SOURCE INFORMATION:

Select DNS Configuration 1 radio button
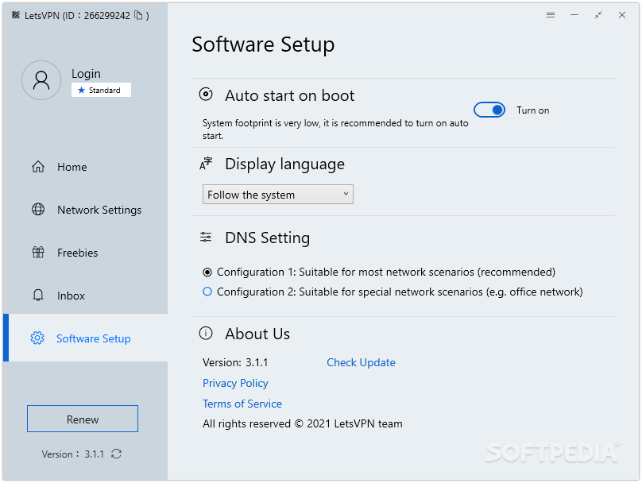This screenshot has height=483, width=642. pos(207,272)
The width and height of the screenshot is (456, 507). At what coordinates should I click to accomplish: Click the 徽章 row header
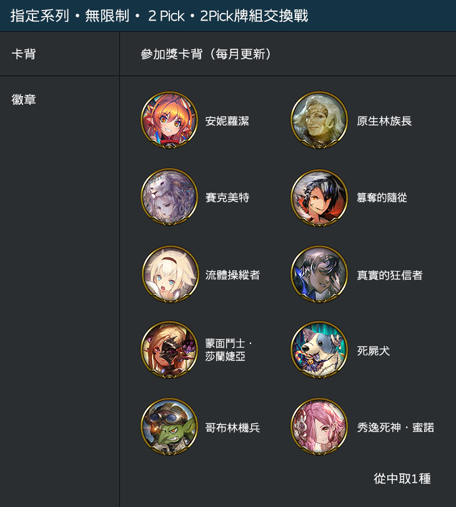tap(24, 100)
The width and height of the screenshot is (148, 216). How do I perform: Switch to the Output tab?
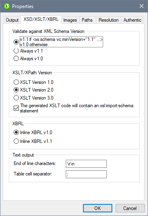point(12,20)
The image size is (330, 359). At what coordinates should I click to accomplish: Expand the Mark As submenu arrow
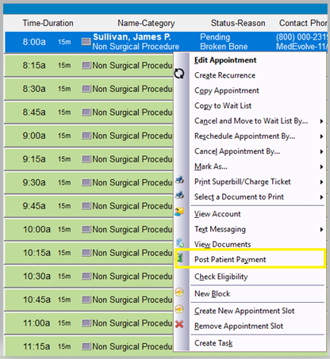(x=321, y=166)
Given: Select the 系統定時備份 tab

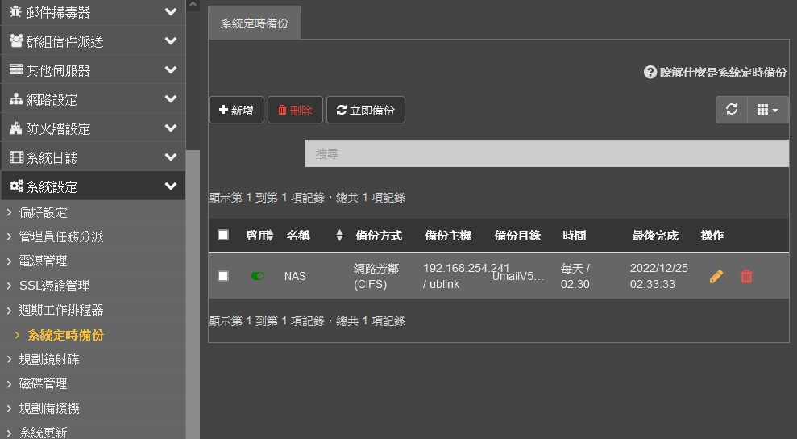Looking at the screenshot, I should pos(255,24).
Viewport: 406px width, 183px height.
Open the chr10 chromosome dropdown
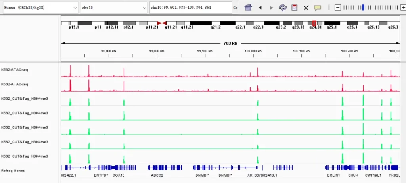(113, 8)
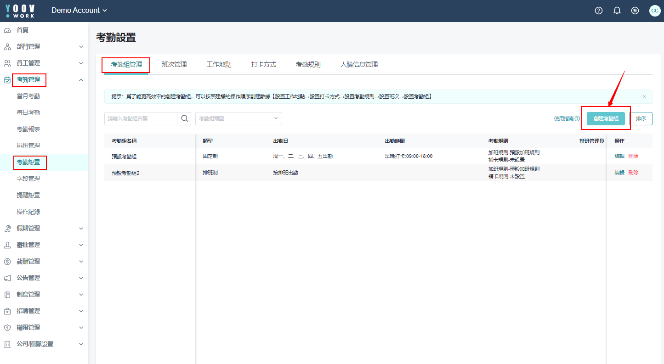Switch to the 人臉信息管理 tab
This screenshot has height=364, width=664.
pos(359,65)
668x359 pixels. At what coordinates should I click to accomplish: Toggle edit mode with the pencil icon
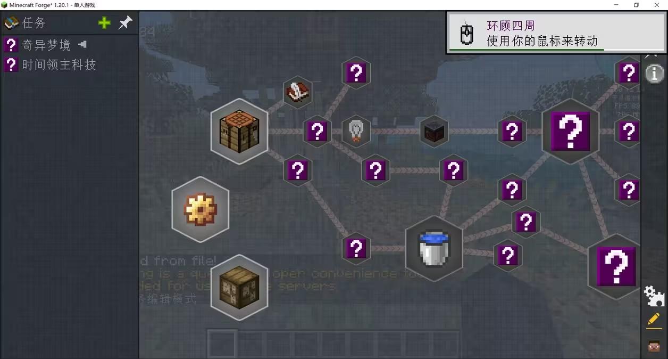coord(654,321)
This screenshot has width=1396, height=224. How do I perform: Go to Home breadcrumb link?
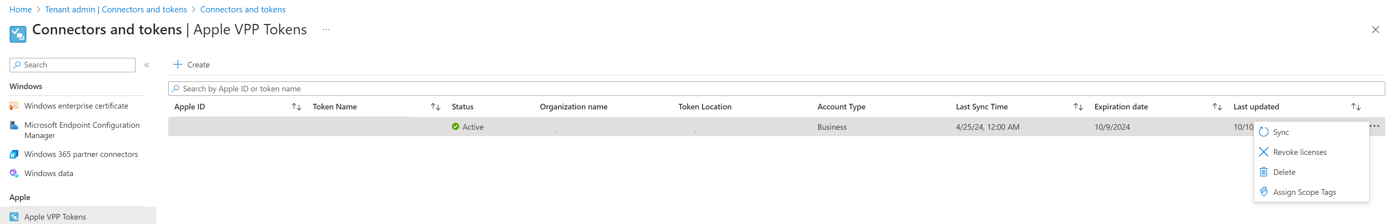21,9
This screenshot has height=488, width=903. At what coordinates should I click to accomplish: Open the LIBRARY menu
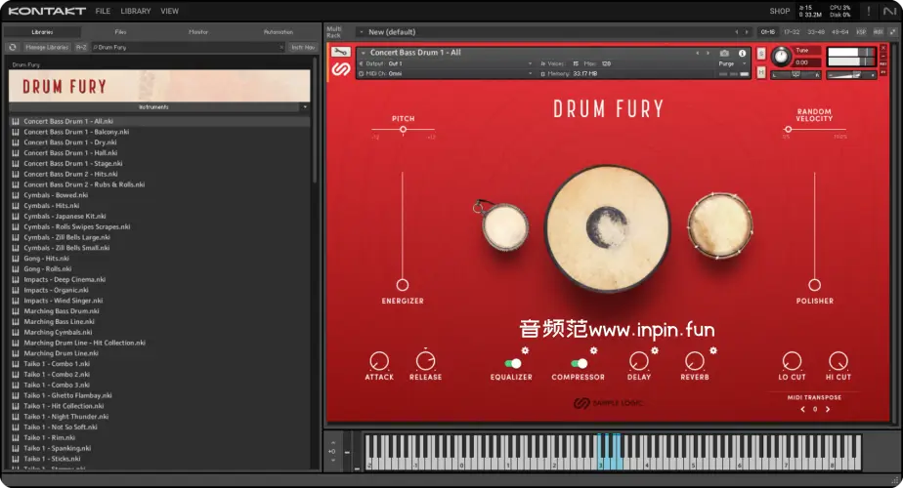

WHAT YOU NEED TO DO:
Restate, exactly as they appear, the line with "668x359 pixels. At" and all the lines after it up to the end of the data above; images do not belong in the copy.

ANSWER SPACE:
668x359 pixels. At what coordinates should I click to accomplish: Toggle edit mode with the pencil icon
coord(654,321)
This screenshot has width=1396, height=224. How do I perform: Go to Home breadcrumb link?
21,9
This screenshot has height=488, width=903. At what coordinates should I click to accomplish: Open the LIBRARY menu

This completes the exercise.